DiffuseLoco: Real-Time Legged Locomotion Control with Diffusion from Offline Datasets

This work introduces DiffuseLoco, a framework for training multi-skill diffusion-based policies for dynamic legged locomotion from offline datasets, enabling real-time control of diverse skills on robots in the real world. Offline learning at scale has led to breakthroughs in computer vision, natural language processing, and robotic manipulation domains. However, scaling up learning for legged robot locomotion, especially with multiple skills in a single policy, presents significant challenges for prior online reinforcement learning methods. To address this challenge, we propose a novel, scalable framework that leverages diffusion models to directly learn from offline multimodal datasets with a diverse set of locomotion skills. With design choices tailored for real-time control in dynamical systems, including receding horizon control and delayed inputs, DiffuseLoco is capable of reproducing multimodality in performing various locomotion skills, zero-shot transfer to real quadrupedal robots, and it can be deployed on edge computing devices. Furthermore, DiffuseLoco demonstrates free transitions between skills and robustness against environmental variations. Through extensive benchmarking in real-world experiments, DiffuseLoco exhibits better stability and velocity tracking performance compared to prior reinforcement learning and non-diffusion-based behavior cloning baselines. The design choices are validated via comprehensive ablation studies. This work opens new possibilities for scaling up learning-based legged locomotion controllers through the scaling of large, expressive models and diverse offline datasets.

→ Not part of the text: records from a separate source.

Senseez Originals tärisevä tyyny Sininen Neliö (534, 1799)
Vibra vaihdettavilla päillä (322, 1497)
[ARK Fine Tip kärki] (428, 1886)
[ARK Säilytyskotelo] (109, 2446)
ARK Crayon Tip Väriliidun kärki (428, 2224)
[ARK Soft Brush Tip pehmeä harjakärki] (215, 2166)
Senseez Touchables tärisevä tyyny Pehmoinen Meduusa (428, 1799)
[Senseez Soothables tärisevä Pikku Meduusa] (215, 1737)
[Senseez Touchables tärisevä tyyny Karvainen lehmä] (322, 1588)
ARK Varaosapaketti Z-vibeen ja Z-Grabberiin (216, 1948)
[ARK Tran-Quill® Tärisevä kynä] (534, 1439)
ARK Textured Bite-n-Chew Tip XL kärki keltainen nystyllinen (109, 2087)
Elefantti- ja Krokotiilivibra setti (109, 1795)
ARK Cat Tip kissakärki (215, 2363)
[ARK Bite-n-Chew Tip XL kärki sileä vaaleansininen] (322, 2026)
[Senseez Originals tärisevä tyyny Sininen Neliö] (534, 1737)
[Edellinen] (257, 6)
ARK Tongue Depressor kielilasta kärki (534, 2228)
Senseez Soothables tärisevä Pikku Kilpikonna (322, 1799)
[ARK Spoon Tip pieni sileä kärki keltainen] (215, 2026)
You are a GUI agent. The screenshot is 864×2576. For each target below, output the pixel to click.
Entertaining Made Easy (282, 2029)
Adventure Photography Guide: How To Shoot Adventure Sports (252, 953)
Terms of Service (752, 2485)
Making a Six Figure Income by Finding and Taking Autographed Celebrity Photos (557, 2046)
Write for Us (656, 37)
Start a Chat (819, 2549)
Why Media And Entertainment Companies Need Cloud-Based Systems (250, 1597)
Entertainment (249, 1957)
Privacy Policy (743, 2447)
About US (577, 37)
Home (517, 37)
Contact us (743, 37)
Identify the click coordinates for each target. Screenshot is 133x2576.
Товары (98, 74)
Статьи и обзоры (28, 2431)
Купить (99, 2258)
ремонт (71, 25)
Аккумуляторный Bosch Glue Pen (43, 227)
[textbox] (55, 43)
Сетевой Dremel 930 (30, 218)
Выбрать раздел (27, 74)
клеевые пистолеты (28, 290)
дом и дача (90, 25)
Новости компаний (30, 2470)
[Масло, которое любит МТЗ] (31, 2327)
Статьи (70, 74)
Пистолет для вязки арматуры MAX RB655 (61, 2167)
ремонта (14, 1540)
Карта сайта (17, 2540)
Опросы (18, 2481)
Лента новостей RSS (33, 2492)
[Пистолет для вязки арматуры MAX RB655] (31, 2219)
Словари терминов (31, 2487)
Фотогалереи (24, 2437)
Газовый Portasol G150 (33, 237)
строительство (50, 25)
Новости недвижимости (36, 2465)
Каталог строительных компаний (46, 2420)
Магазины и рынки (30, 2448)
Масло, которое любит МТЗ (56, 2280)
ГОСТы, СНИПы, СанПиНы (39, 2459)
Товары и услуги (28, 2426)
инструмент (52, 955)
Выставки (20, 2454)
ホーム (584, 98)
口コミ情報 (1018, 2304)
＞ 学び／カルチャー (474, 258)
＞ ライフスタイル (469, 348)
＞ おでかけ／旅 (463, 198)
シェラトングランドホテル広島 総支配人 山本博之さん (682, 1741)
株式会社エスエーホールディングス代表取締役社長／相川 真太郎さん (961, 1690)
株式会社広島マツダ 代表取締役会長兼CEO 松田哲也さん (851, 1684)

翻译：本文提出DiffuseLoco框架，旨在从离线数据集中训练基于扩散模型的多技能动态腿部运动策略，实现真实世界中机器人多样技能的实时控制。大规模离线学习已在计算机视觉、自然语言处理和机器人操作领域取得突破性进展，但将此类学习方法扩展至足式机器人运动控制（特别是单一策略中集成多种技能）对传统的在线强化学习方法构成重大挑战。为解决该问题，本文提出一种新颖的可扩展框架，利用扩散模型直接从包含多样化运动技能的离线多模态数据集中学习。通过针对动态系统实时控制的设计选择（包括退缩时域控制与延迟输入），DiffuseLoco能够再现执行多种运动技能的多模态特性，实现零样本迁移至真实四足机器人，并部署于边缘计算设备。此外，DiffuseLoco展现了技能间的自由切换能力及对环境变化的鲁棒性。在真实世界实验的广泛基准测试中，相比传统强化学习与非扩散行为克隆基线方法，DiffuseLoco在稳定性和速度跟踪性能上表现更优。通过全面的消融研究验证了设计选择的有效性。本文为通过扩展大规模表达模型与多样化离线数据集来推动基于学习的腿部运动控制器规模化发展开辟了新路径。